WHAT THE TASK ASKS: From the listing below, please restate exactly the lines beginning at the one with "This screenshot has width=240, height=278." and ending at the one with "The image size is (400, 558).", both included, and skip the pictures.

INPUT RECORDS:

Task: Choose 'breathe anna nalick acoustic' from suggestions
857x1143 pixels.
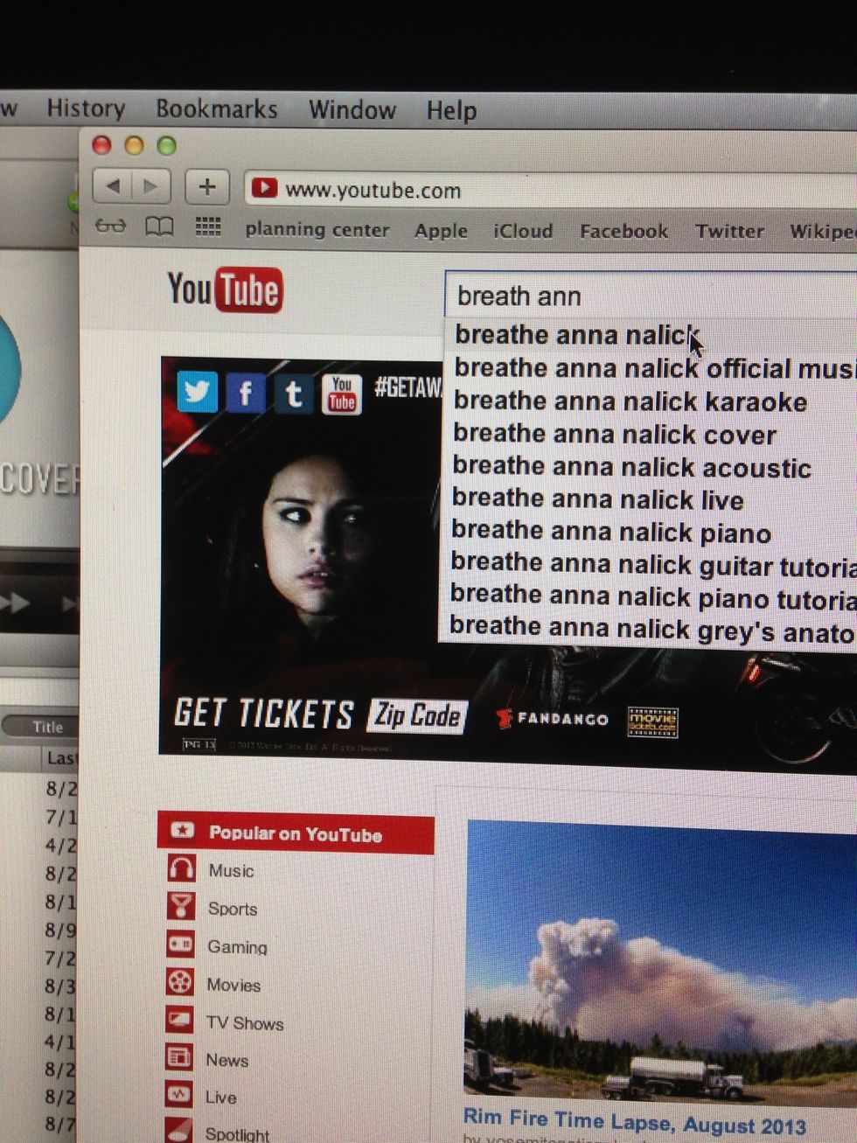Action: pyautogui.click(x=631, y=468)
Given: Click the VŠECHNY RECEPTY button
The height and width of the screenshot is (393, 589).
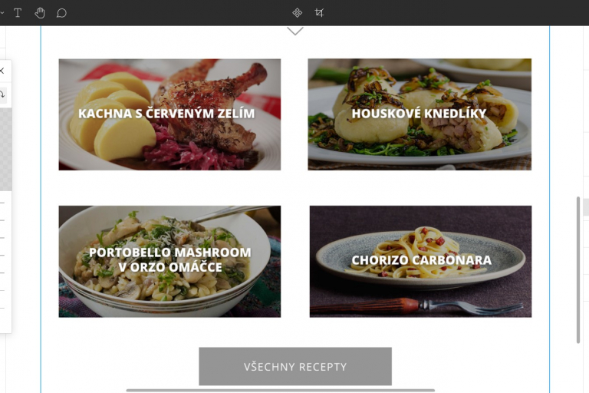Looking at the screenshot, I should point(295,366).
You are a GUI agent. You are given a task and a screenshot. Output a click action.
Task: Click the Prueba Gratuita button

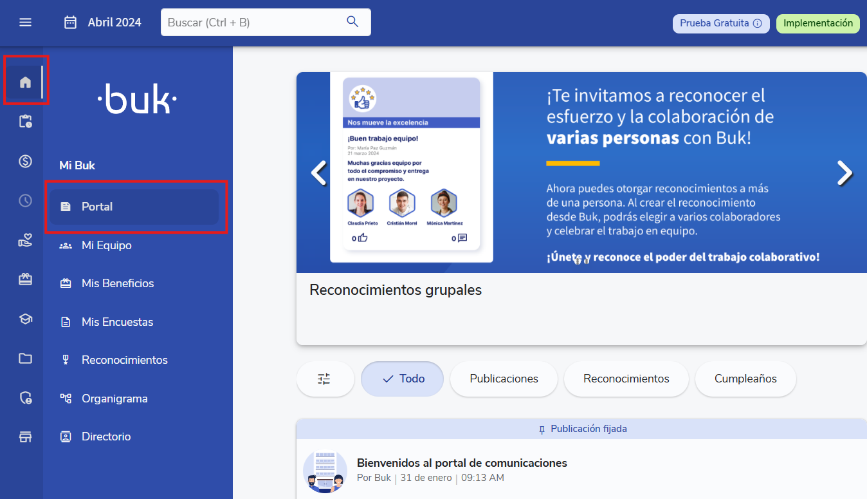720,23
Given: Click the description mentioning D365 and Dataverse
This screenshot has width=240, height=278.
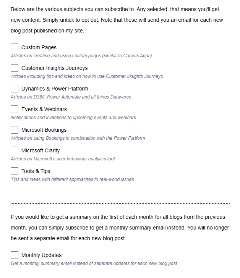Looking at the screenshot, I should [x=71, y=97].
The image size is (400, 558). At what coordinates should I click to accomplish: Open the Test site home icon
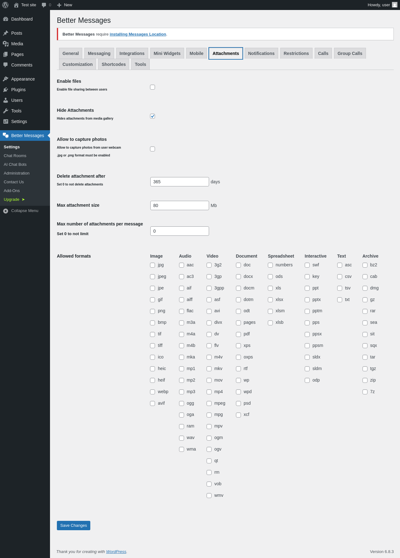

...

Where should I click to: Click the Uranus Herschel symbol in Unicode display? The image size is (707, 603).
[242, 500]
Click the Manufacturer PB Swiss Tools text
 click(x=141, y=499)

FINISHED TASK:
This screenshot has width=240, height=278.
Looking at the screenshot, I should [x=71, y=97].
The image size is (400, 558). At what coordinates should I click to accomplish: Open the Test site home icon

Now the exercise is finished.